Dubbing and Subtitling


Silent films presented few problems for language transfer, though they still entailed translation for international audiences. While silent films were well suited to consumption in a variety of cultural contexts, this was due less to their status as a universal language of images than to their intertitles and the flexibility they provided. Intertitles were not simply translated from source to target languages but creatively adapted to cater to diverse national and language groups: the names of characters, settings and plot developments, and other cultural references were altered as necessary in order to make the films internationally understandable for different national audiences. By 1927, the intertitles of Hollywood films were routinely translated into as many as thirty-six languages.

With the sound film, it was no longer possible simply to replace intertitles. Subtitling and dubbing have been in use since 1929, but when the first American sound films reached Europe they did not immediately become the preferred solutions to the new problem of sound film translation. Instead, multilingual productions or multiple language versions (MLVs) experienced a period of ascendency and decline from 1929 to 1933. During this time, American film studios either brought foreign directors, scriptwriters, and actors to Hollywood or set up film production studios in Europe. Warner Bros. was the first American producer to engage in MLV production, with some European producers and all of the major Hollywood studios following suit. Paramount invested the most, building a huge studio in early 1930, at Joinville in the suburbs of Paris, that was soon producing films in as many as fourteen different languages. Films that were shot simultaneously in two or three languages usually had just one director, but for a higher number of MLVs each could have a different director. Polyglot actors might perform in more than one language version, but the norm was different casts for different versions. Sets and costumes were reused, which meant shooting versions in shifts according to a twenty-four-hour schedule. Production time was short, often less than two weeks per feature. At its peak, between March 1930 and March 1931, Joinville turned out an astonishing one hundred features and fifty shorts.

Despite such rationing of production time, MLVs meant an enormous increase in costs, and their standardized plots worked against satisfying the cultural diversity of their target audiences.
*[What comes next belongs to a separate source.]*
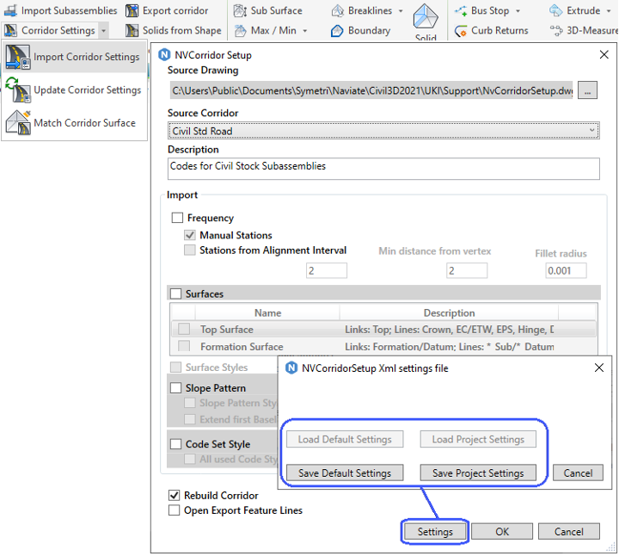Viewport: 619px width, 555px height.
Task: Click the Update Corridor Settings icon
Action: pyautogui.click(x=18, y=90)
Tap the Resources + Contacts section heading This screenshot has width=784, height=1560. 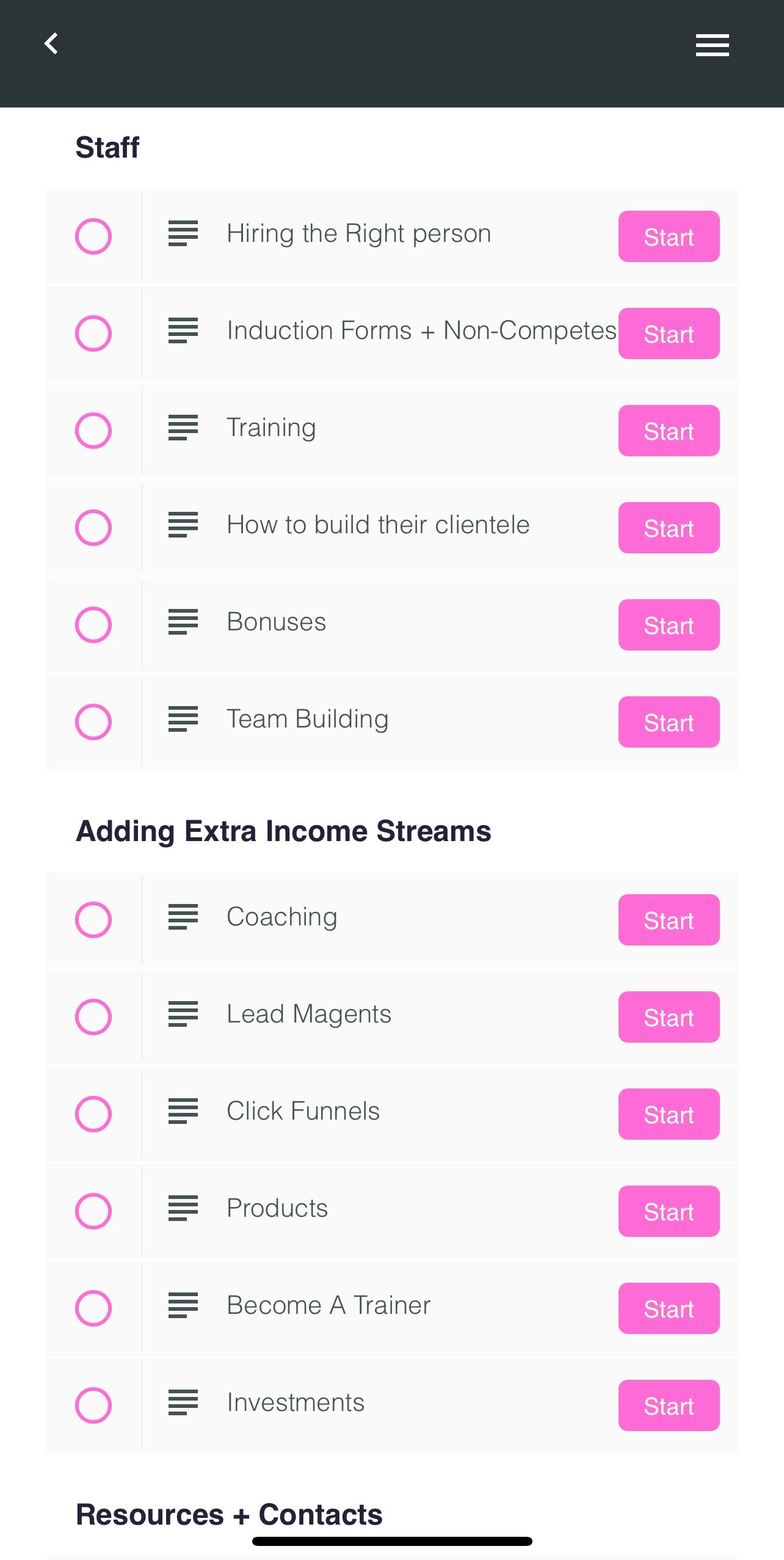tap(229, 1515)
Their lack of profitability, inability to meet generic requirements across cultures, and the perception that they were purely commercial products led to a precipitous decline in MLVs, with Hollywood ceasing multilingual production entirely in 1933 and Germany and France soon thereafter. Although many established and promising young directors made MLVs, few of their works are considered to be of lasting artistic value. An exception is Josef von Sternberg's Der Blaue Engel ( The Blue Angel , 1930), shot in English and German versions for Ufa (Universum Film Aktiengesellschaft) and Paramount. The Blue Angel was a substantial international hit and features the same actors (Emil Jannings and Marlene Dietrich) voicing their lines in both versions.

While the MLVs are generally considered to be a failed experiment of the early sound period, multilingual versions continued to be made sporadically in Europe. Jean Renoir's Le carrosse d'or ( The Golden Coach , 1953), for example, was shot at Cinecittà with a largely Italian cast, most of whom, including the star, Anna Magnani (1908–1973), played and spoke all three languages in separately shot English, Italian, and French versions. Werner Herzog's Nosferatu: Phantom der Nacht ( Nosferatu the Vampyre , 1979) was double shot, with the same cast performing separate German and English versions.